- [Extracted material]:
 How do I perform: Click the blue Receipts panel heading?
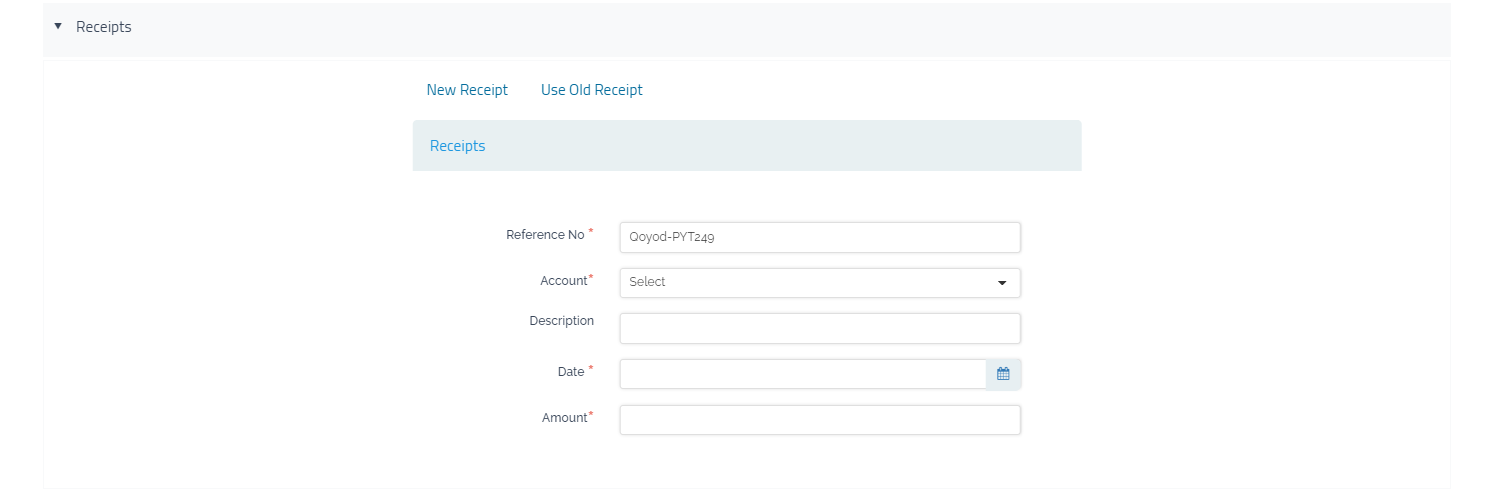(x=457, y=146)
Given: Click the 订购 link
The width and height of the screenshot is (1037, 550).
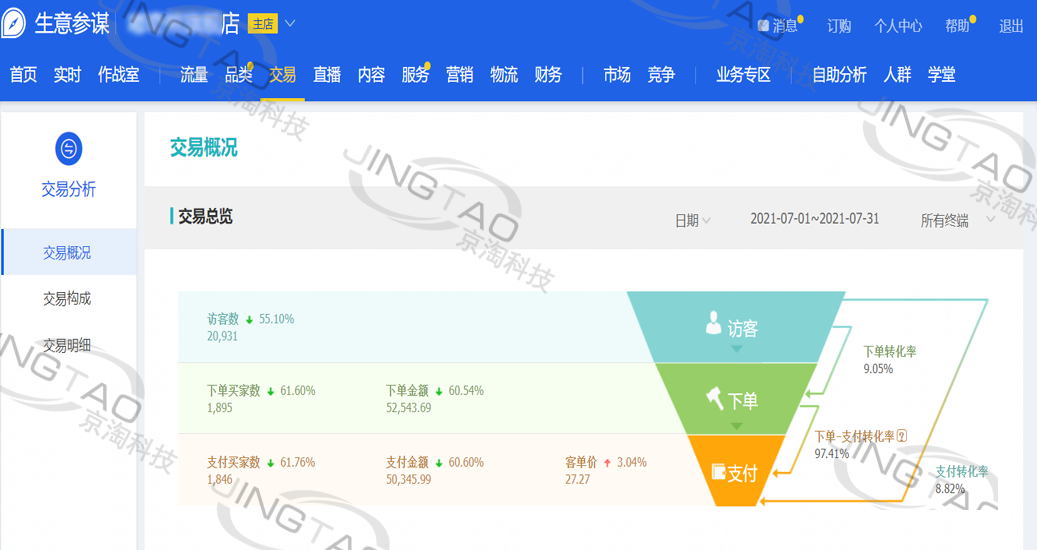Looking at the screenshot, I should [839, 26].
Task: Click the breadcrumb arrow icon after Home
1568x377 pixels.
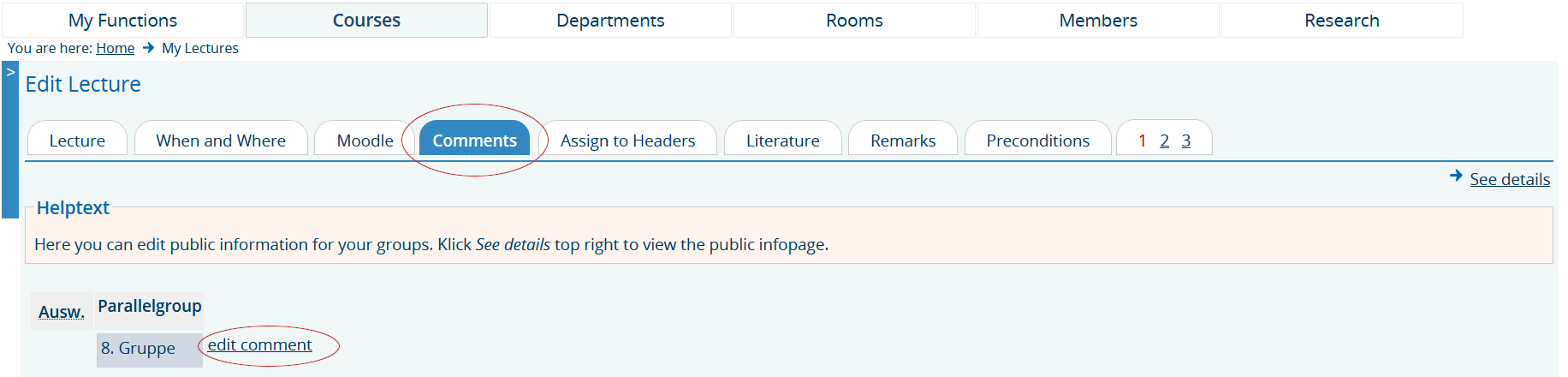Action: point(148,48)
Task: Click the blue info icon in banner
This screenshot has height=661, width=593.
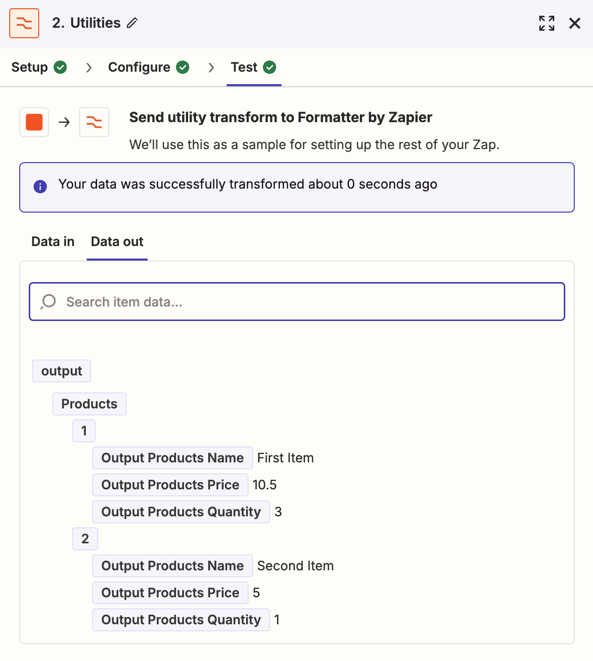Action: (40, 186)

- [Task to complete]: Exclude all pictures and return precisely the lines from the one containing "Given: Click the 订购 link" through the closing line of the data.

- [Output for this exercise]:
Given: Click the 订购 link
The width and height of the screenshot is (1037, 550).
Looking at the screenshot, I should [839, 26].
Task: Click the breadcrumb arrow icon after Home
1568x377 pixels.
Action: point(148,48)
Task: Click the blue info icon in banner
This screenshot has height=661, width=593.
Action: (40, 186)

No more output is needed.